Chen, X.; Kandel, M.; Zhao, S.; Zirkel, R. T.; Huang, K.-Y.; Kong, H. J.; Schaffer, C. B.; Xu, C.

2026-01-21 bioengineering
10.64898/2026.01.19.700239 bioRxiv
Show abstract

Imaging subcellular structures deep within thick, turbid biological tissues remains fundamentally limited by light scattering, which distorts optical wavefronts and degrades contrast, resolution, and sensitivity. These limitations hinder quantitative interrogation of complex biological systems where resolving dynamic microenvironments at subcellular resolution is critical. Here, we introduce scattering-enabled epi-quantitative phase imaging (SEEQPI), a label-free method that leverages tissue scattering and provides subcellular spatial resolution, nanometer-scale spatiotemporal phase sensitivity, and millimeter-scale imaging depth in murine brains. SEEQPI is enabled by common-path phase-shifting confocal epi-interferometry with near-infrared illumination and the scattering-enabled phase reconstruction algorithm.
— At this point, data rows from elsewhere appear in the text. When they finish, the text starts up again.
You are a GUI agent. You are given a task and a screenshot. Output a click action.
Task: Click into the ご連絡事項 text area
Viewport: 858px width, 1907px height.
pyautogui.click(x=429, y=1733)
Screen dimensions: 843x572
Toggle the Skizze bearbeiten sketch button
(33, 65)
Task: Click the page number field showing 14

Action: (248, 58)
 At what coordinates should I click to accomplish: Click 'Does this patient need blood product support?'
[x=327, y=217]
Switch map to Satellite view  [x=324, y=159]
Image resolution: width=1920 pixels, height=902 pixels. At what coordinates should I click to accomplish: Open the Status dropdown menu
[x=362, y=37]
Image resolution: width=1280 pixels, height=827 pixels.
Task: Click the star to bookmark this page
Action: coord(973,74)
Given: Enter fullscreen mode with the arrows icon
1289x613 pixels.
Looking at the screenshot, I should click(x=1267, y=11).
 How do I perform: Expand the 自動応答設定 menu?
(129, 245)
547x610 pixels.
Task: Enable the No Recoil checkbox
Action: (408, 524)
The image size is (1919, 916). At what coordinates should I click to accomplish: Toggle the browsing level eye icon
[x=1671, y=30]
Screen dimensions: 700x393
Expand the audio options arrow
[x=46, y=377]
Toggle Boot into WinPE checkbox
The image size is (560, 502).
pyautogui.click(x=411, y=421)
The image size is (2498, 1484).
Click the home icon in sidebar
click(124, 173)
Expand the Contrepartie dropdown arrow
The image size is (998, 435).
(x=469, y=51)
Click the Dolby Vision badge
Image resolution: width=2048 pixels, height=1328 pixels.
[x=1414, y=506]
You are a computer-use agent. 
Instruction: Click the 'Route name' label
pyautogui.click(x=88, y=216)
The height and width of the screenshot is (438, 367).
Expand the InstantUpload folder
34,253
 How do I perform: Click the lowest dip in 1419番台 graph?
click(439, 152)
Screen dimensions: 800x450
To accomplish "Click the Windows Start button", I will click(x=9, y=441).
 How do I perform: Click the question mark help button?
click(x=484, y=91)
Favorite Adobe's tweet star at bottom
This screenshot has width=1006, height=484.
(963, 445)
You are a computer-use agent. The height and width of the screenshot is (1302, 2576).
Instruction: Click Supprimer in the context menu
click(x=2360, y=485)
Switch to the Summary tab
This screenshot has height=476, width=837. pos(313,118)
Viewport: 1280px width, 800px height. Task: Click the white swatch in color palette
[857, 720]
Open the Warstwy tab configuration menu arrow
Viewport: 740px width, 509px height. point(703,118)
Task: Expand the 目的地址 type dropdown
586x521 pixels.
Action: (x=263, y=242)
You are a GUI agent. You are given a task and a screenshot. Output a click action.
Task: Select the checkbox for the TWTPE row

SEEQPI requires low illumination power, minimizing tissue damage while enabling high-speed imaging of biological dynamics. We demonstrate simultaneous, colocalized imaging of subcellular structures with SEEQPI, third-harmonic generation, and three-photon fluorescence microscopy in liver cancer spheroids and in vivo mouse brains. SEEQPI enables quantitative, longitudinal studies of dry mass dynamics in intact, living biological systems.